COVID-19 Info
New Mexico School for the Arts

Nearly 30 seniors complete studies at 2-year-old school

Robert Nott | The New Mexican

Posted: Sunday, June 03, 2012

As a dancer, Malia Byrne is accustomed to expressing herself with her body. So it makes some sense that she was nervous about relying on her voice to get her point across. As co-valedictorian of the inaugural graduating class of the New Mexico School for the Arts, she had to give a commencement address, which is what made her so anxious. Yet she spoke quite eloquently for many of the school’s students when she said before the ceremony, “I feel like I’m part of something bigger than anything any of us could have expected; something bigger than we are able to define.” Byrne (who did just fine delivering her speech) was one of 27 seniors graduating Saturday morning during a one-hour event held in the James A. Little Theater on the New Mexico School for the Deaf campus. The students had studied one of four art forms: Visual arts, dance, theater and music.

School founder Catherine Oppenheimer (who will receive a Governor’s Award for Major Contributor to the Arts in September) took the stage to recount a brief history of events leading up to the state charter school’s opening in August 2010. She praised Sen. Cynthia Nava, D-Las Cruces, for her help in making the school a reality by pushing for state funding to get it started, and presented the senator with the school’s Arts Samaritan Award. Oppenheimer proudly noted that the seniors collectively netted more than $600,000 in scholarships on their road to higher education. Twenty percent of the graduating class, she said, will be the first in their families to attend college. Her hope, she said, is that many of them will stay in the state or return to it to become “our cultural entrepreneurs.”

Among those potential entrepreneurs is senior Jovita Enriquez, who first introduced herself before the commencement with, “I am a voice major,” before correcting herself with, “I was a voice major.” She said she’s been at the school two years — long enough to “see how it has grown, and how I have grown, too. It’s been exciting to be here to watch it happen.” She plans to get her basic educational credits completed at Santa Fe Community College before deciding on her future beyond that.
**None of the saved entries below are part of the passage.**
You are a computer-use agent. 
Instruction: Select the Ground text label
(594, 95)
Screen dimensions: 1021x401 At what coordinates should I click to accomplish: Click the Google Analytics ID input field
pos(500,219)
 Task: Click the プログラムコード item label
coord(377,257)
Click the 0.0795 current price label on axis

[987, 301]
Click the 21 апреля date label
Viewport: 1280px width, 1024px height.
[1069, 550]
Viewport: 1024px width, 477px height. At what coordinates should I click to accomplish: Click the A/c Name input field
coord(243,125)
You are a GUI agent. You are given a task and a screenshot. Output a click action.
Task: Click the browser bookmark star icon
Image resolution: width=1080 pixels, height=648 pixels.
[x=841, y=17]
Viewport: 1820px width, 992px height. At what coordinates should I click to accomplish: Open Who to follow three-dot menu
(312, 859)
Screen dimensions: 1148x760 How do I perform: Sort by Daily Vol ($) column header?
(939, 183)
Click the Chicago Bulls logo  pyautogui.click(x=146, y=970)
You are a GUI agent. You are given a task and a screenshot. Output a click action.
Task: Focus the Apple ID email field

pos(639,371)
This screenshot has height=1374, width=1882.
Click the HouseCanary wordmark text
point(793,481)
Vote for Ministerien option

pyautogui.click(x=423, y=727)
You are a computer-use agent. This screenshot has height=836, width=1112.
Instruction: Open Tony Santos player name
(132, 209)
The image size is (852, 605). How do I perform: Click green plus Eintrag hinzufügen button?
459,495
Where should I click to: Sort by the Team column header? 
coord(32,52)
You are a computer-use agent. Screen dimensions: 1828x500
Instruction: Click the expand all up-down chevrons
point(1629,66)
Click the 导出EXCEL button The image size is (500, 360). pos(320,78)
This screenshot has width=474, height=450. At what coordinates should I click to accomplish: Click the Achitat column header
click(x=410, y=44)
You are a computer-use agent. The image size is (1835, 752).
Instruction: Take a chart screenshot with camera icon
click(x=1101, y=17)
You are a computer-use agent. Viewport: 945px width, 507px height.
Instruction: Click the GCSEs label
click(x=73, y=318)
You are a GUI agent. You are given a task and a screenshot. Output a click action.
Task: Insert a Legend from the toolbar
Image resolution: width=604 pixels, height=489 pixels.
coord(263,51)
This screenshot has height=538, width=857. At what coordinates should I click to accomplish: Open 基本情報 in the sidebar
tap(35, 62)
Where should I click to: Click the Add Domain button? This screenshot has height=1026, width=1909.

Co-valedictorian Samuel Thompson, a music student, noted in his commencement remarks that the New Mexico School for the Arts has given the graduates a chance to continue their dreams. The school, he said, “is about building an art-loving family that can encourage and support each other.” Beforehand, he said, “So many things are ahead, and yet there are so many people you leave behind.” He and at least five of his student peers are heading to The University of New Mexico next year, he said.

The commencement’s keynote speaker was actress Marsha Mason, who stepped in for Shirley MacLaine, who was supposed to give the speech but had to go to California on last-minute business. Reading from MacLaine’s prepared remarks, Mason said, “You are moving on to a new re-creation of you … you will find your power and your happiness in your creativity.” Mason herself added a few comments, urging the students to adhere to the so-called Golden Rule of “Do unto others as you would have them do unto you,” in terms of treating others with kindness.

In a novel touch, underclassmen took the stage to robe the seniors at the start of the event. After Principal Cindy Montoya conferred the degrees and introduced the graduating class as a whole, the students exited the theater and gathered on the nearby Cartwright Hall Lawn, where they threw their caps in the air.

A proud Montoya said, “Once we get that first graduation class [out], we know we will remain a school in the state of New Mexico for a long time. We have a strong belief in our mission and the capacity to fulfill it.”

The school will have nearly 200 students enrolled next semester, including 54 new freshmen.